No plans have been announced on what will happen to the coliseum that was built in the 1960s, but the expectation is that it will be demolished after the completion of the new arena.

At Jordan-Hare Stadium, another renovation project includes upgrading bathrooms, concession areas and the signage on the second level of the west side of the stadium to match the renovations already done to the first level.

"What we learned is that we can't take these facilities for granted," Jacobs says. "We have been in here (football complex) since 1989 and in the coliseum for 40 years. We proactively put in a master plan for all of our facilities to be updated. In February of 2006, I guess it was, the board of trustees approved about an $11 million renovation of the facilities. Coincidentally, the facility cost us about $11 million in 1989.

"We are phasing things in over time being good stewards of our funding trying to do something each year that will continue to improve our facilities," he adds. "Our number one priority coming out of the meeting in February '06 was to impact the football players first because we hadn't updated the facility since 1989. We hadn't touched this thing since '89. No matter how well our people took care of things, it just get worn and the uses change."

Previous upgrades at the football complex included a new auditorium and renovations of the Rane Room, which is used for meetings and other events.

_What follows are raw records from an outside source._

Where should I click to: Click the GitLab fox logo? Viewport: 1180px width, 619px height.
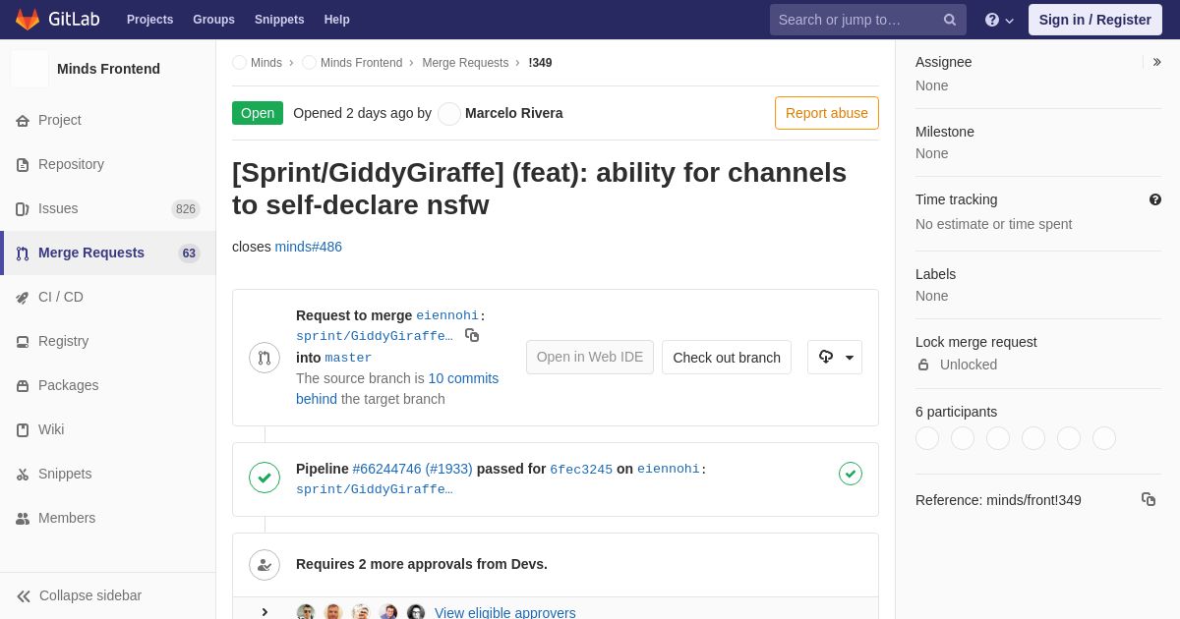pos(28,20)
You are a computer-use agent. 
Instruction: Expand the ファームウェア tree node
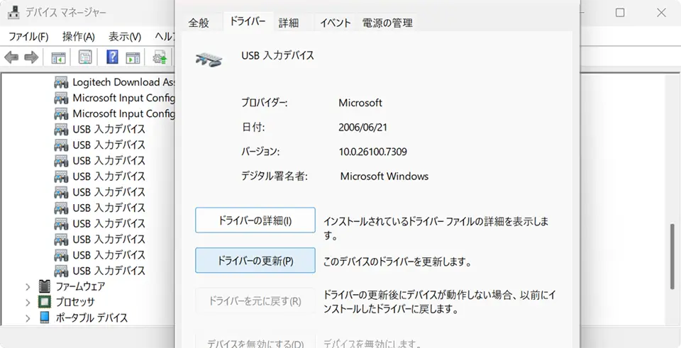tap(28, 286)
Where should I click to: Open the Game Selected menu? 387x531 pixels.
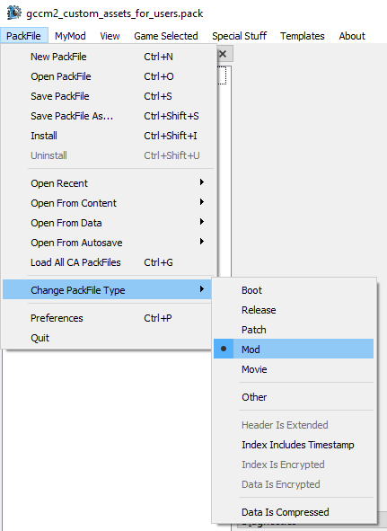coord(166,36)
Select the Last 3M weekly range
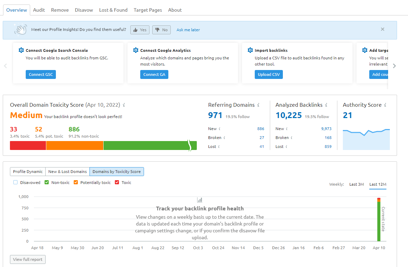 [x=357, y=184]
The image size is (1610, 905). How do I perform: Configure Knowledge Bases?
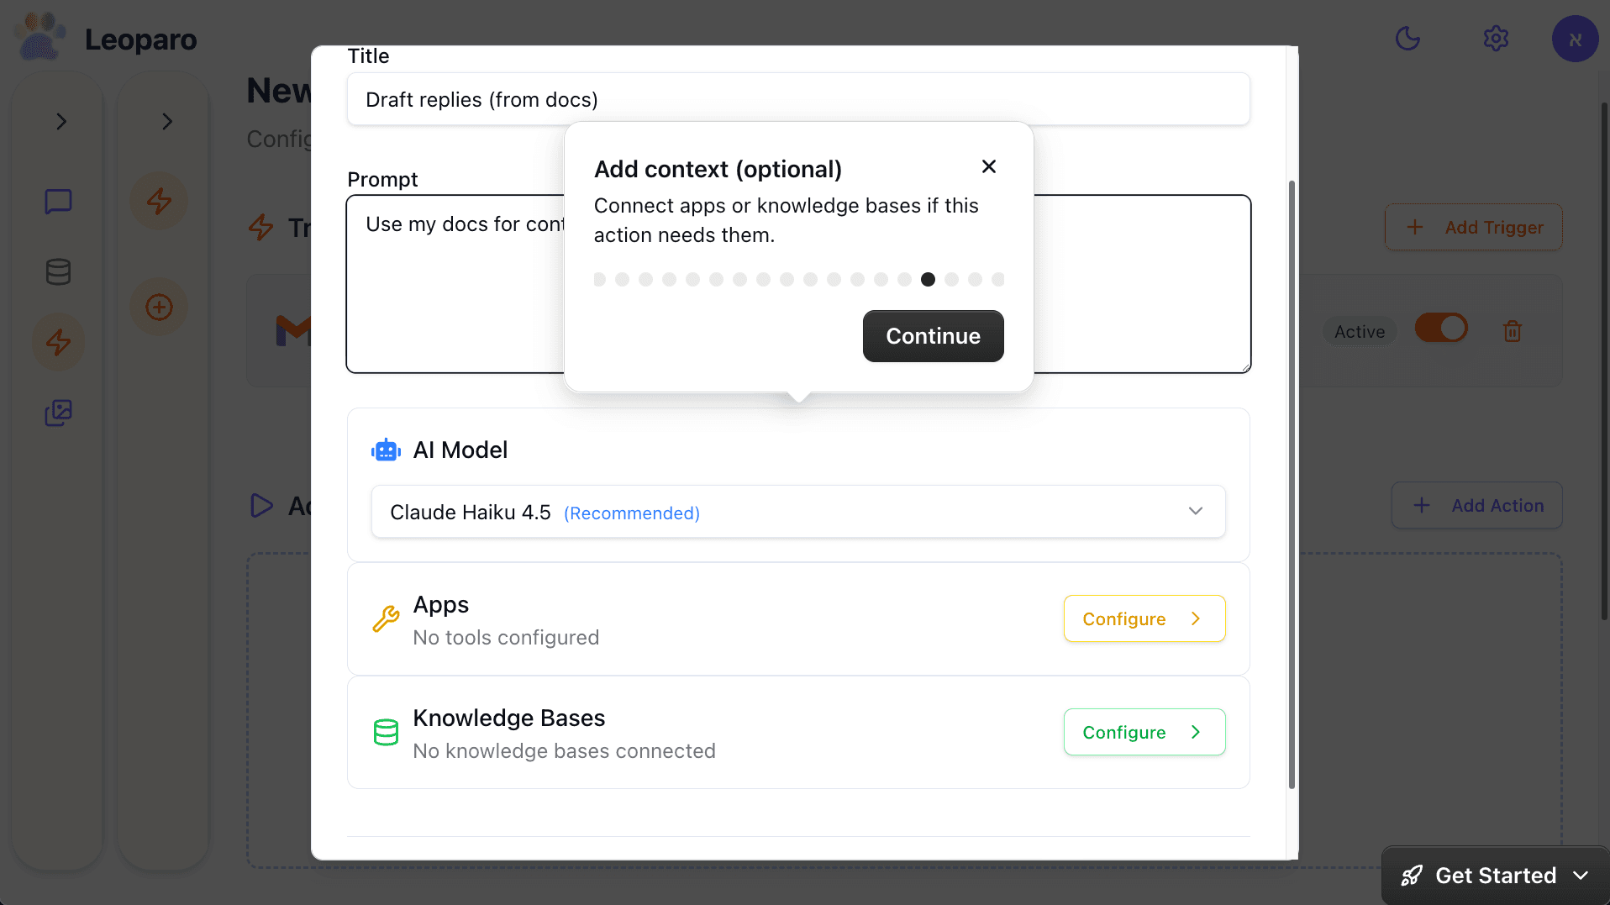[x=1144, y=732]
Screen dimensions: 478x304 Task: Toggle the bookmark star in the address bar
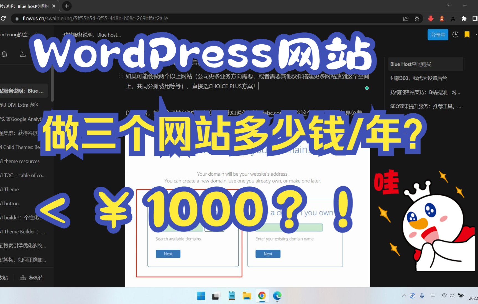(x=417, y=19)
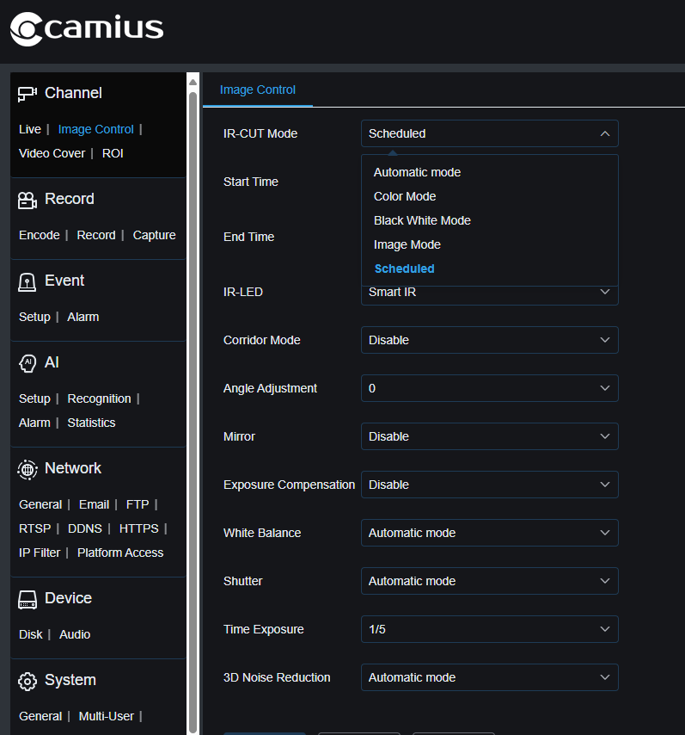
Task: Collapse the IR-CUT Mode dropdown
Action: (489, 133)
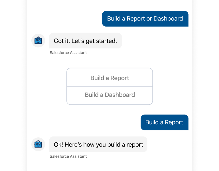Screen dimensions: 219x171
Task: Click "Salesforce Assistant" label under the last reply
Action: (68, 156)
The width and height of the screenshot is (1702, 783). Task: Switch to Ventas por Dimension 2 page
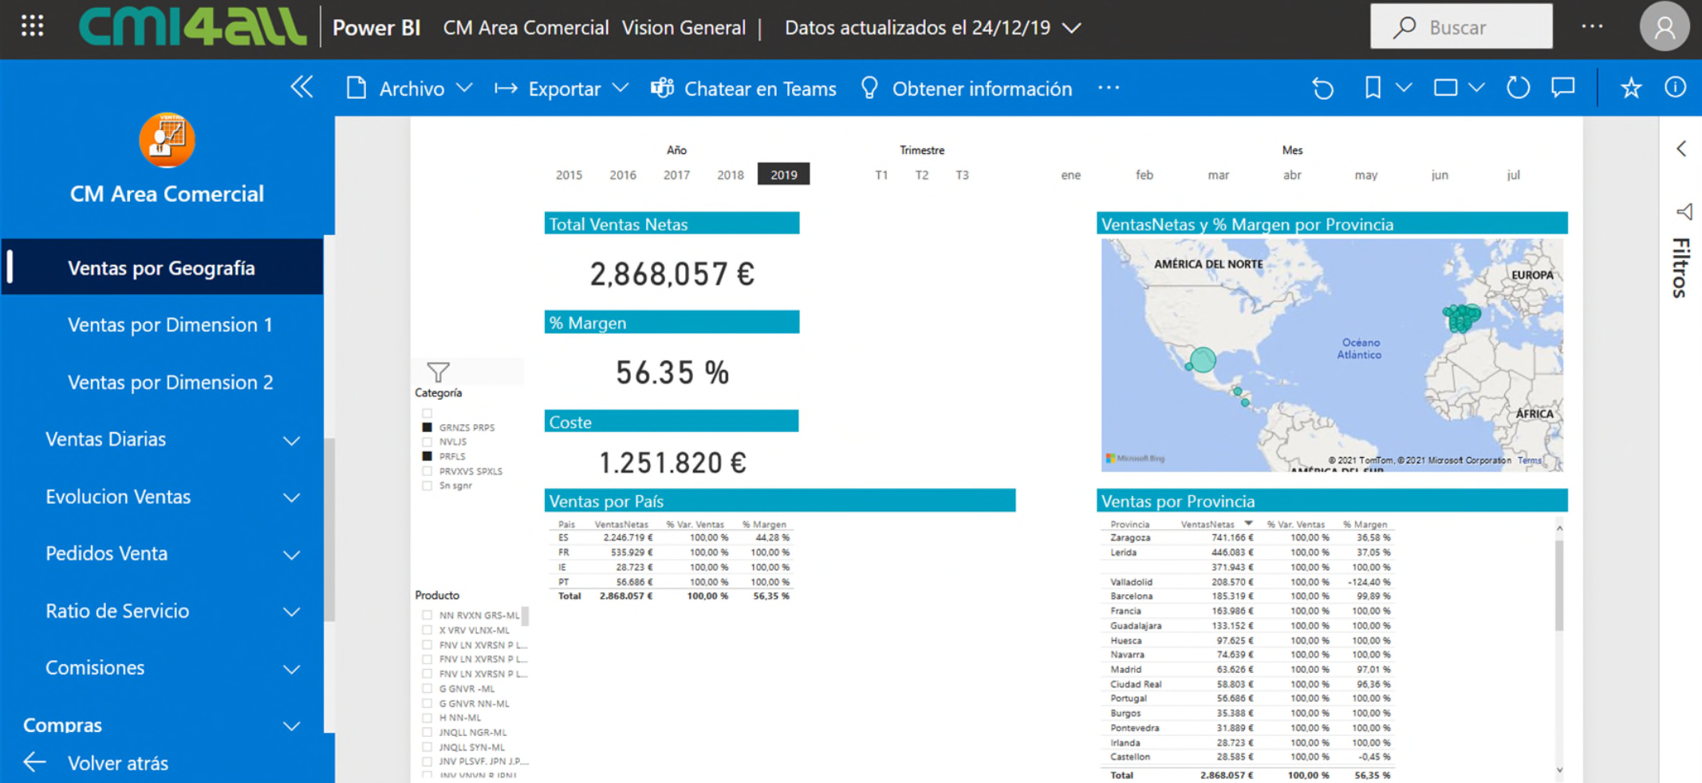[x=170, y=382]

Construction news and notes include:

*Roosevelt Drive, which is currently closed to traffic entering from Donahue Drive, will reopen later this month, Byars says. He notes that the road is a construction zone due to utility upgrades for the new arena as well as the huge new dorm project that is being built next door to the arena that will house approximately 1,500 students, including many Auburn athletes.

*Byars says the new arena, which is being built west of Jordan-Hare Stadium and north of the west side of the coliseum, will have state of the art computerized lighting and cooling systems as well as state of art scoreboards with a big screen monitor. The scoreboards are expected to cost $1.3 million and will be bid out later this summer. "It will as good a center-hung board as you can find," Byars says.

*The winning bid for the construction project from Harbert International came in approximately $9 million under the estimate at $69 million. The whole project is expected to cost around $80 including the scoreboards, furniture, the new museum and other fixtures. Crews began preliminary construction work at the site earlier this month.

*With the bids coming in well under budget, some extras have been added to the project such as terrazzo flooring at the main entrance and upgraded mechanical equipment.

*The new museum is expected to look very different than the old one, which was more of a traditional facility. The new one will be interactive with plenty of electronics and no walls, Byars notes.

*In addition to basketball, Auburn gymnastics meets and some volleyball matches will be played in the coliseum, which will also be used for graduation ceremonies and concerts.

*The new arena will be located just 85 feet from the massive dorm project, which is scheduled to be ready for use for the 2009-2010 academic year. A restaurant is included in the project and it is expected to be a place where scholarship athletes will eat many of their meals with its location next to the arena and dorms.

*At the football complex, a new heating and air-conditioning system was put in for the locker room area, the first major renovation done to that part of the building. Between the locker room and the training area are four plunge pools for treatment. One will be filled with hot water, one can be used for hot or cold treatment, another is cold only and another is very cold (40 degrees). A fifth pool will have a treadmill in it for rehab workouts as well as a water resistance that will allow athletes to walk or swim against a current. "We have looked at a lot of facilities and haven't seen a nicer hydrotherapy area," Byars says.